• Manson’s Record Album Will Be Issued Next Week

Manson’s Record Album Will Be Issued Next Week

CHATSWORTH, Calif., Feb. 27 – “Everybody says you’re no good…Charles you don’t do like they think you should…”

Twelve songs pressed into one album and considered hippie cult leader Charles Manson’s “only defense” — his music — will go on public sale next week, family members said Thursday.

“Everyone else was afraid to put out the album,” Katherine “Gypsy” Share, one of the family members, said in an interview at the Spahn Ranch in Chatsworth, “so we had to do it ourselves.”

The first pressing, the dark-haired girl indicated, was 2,000, “because that’s all the money we have.” The album is on the Awareness label.

“As soon as more money comes in, we’ll make more records,” Miss share said.
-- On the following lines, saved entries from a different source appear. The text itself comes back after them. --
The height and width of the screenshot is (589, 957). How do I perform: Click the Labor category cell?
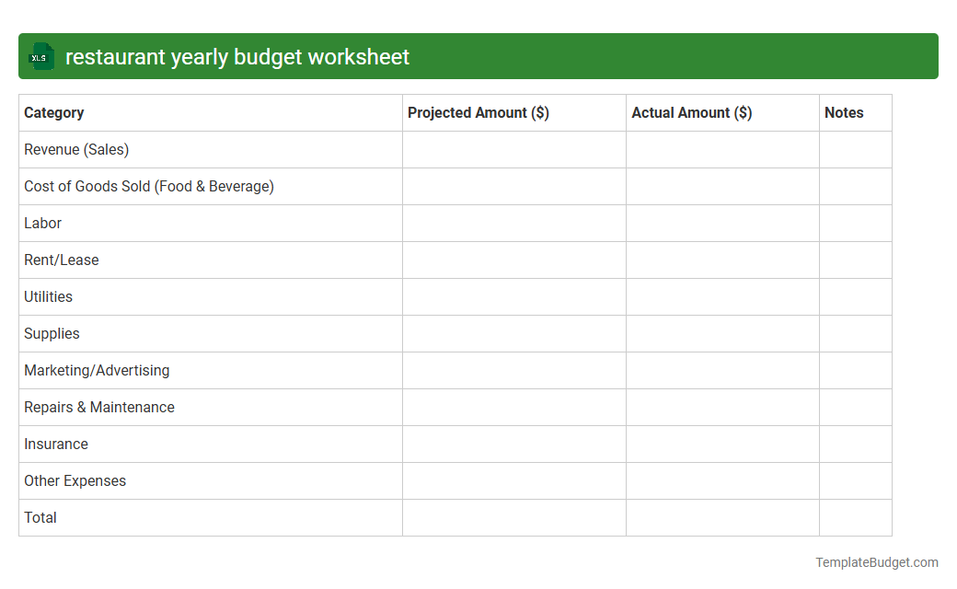[x=42, y=223]

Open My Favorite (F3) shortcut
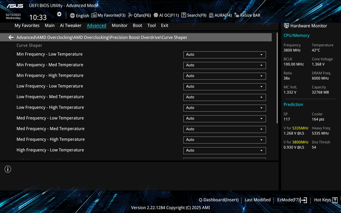coord(108,15)
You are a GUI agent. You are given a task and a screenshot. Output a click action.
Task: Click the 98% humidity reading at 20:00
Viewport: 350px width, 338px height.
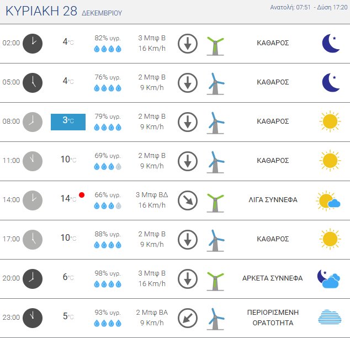pyautogui.click(x=108, y=273)
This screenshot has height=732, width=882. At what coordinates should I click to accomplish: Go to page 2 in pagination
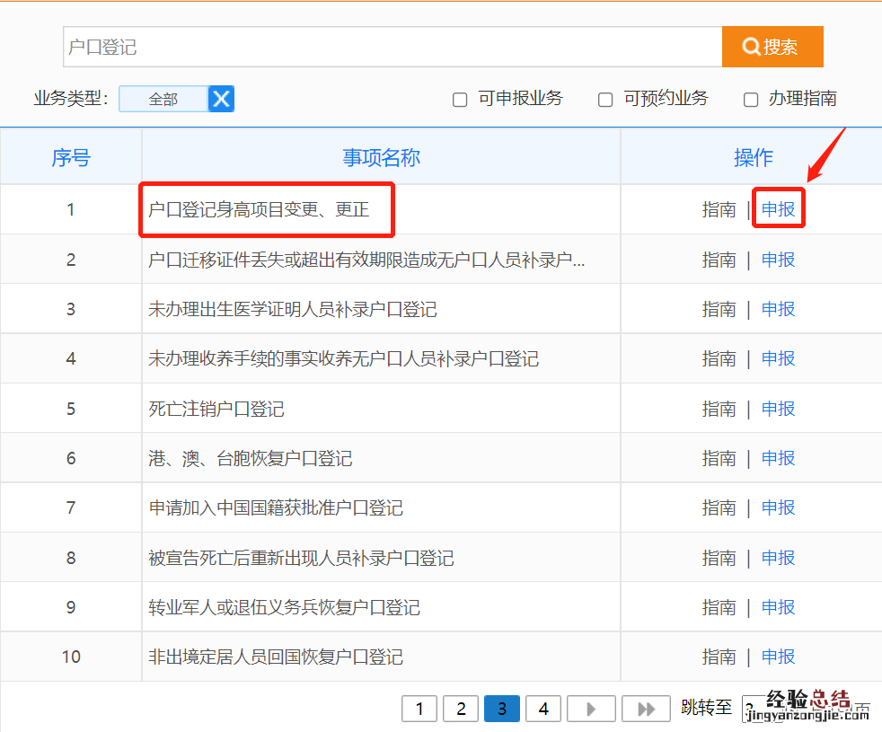pos(461,709)
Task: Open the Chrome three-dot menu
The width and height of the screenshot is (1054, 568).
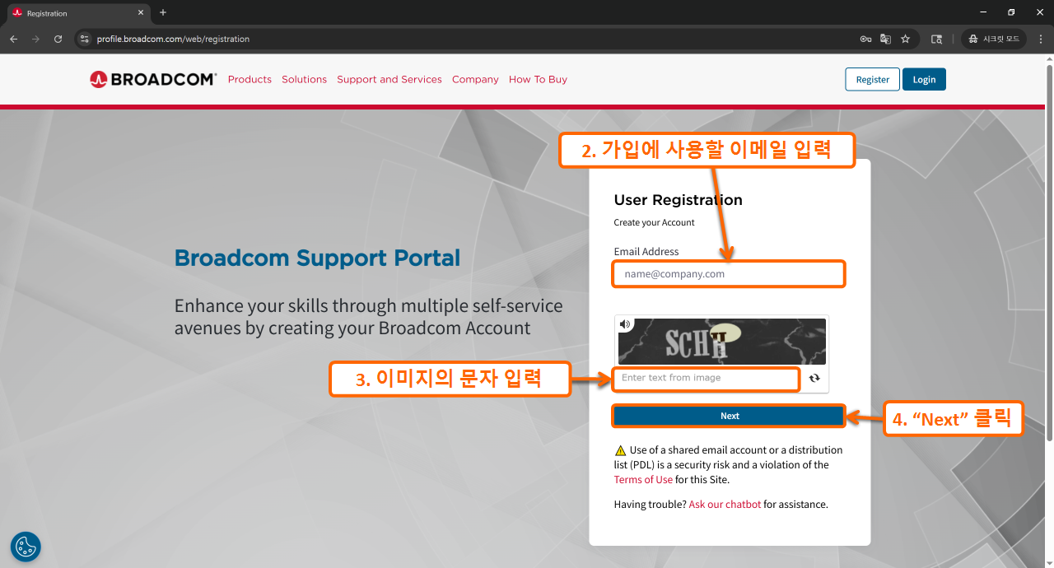Action: 1041,39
“We really didn’t want to charge for the record, but our manager, who’s handling the music – he’s all business – said we’ve got to charge mainly because we need the money to make more records. He feels if we don’t charge, the people will send in 50 cents and want the record. So we have to charge $4 apiece. But if someone wants to give us $10 or $15 or $1000, that’s fine.”

The records, the girl said, will be mailed from the Spahn Ranch, using Post Office Box 606, “just down the road.”

Although the songs are all written, sung and accompanied by Manson, aided by various family members, the cover design was not attributed to the family’s “leader.”

The front cover of the album, Gypsy explained, is a picture of Manson as shown on the front cover of Life Magazine with the “f” elminated “Lie,” instead of Life.

“We picked the most rediculous picture we could, the one that everyone looked at — the wild-eyed one. We left all those captions that were on the magazine — the ones that said ‘hippie cult leader murderer’ and ‘kill-cult leader’ and all those crazy things.

“But on the back cover,” she adds, “is a beautiful picture of Charlie together with a reproduction of the only interview that Charlie ever got out of jail to a newspaper person. All the other interviews are lies — all opinions of the people that came in to see him.”

There will be some notes in the back cover, written by various family members, including Gypsy.

“Everybody has said, ‘What is the Family?’ So I just put: ‘Family? I fell in love with Bob, and Bob was already in love with Squeaky and Snake and in the meantime, Bruce fell in love with Sue, and Clem fell in love with…But actually we’ve all just fallen in love with each other — one by one.'”

But despite the cover, the inside — Charlie and his Music — is the most important.

“Most of the songs you’ll hear were made up at the moment. There were a few songs Charlie sang that people liked so much that someone in the family would remember it for him. So they’d sing it. The next time they’d say, ‘Sing that song again’ and he’d say ‘how does it go?’ So they’d sing it back to him and he’d remember it. There are maybe 20 songs that we’ve helped him remember.”

One of the songs Gypsy says, is “Cease to Exist.”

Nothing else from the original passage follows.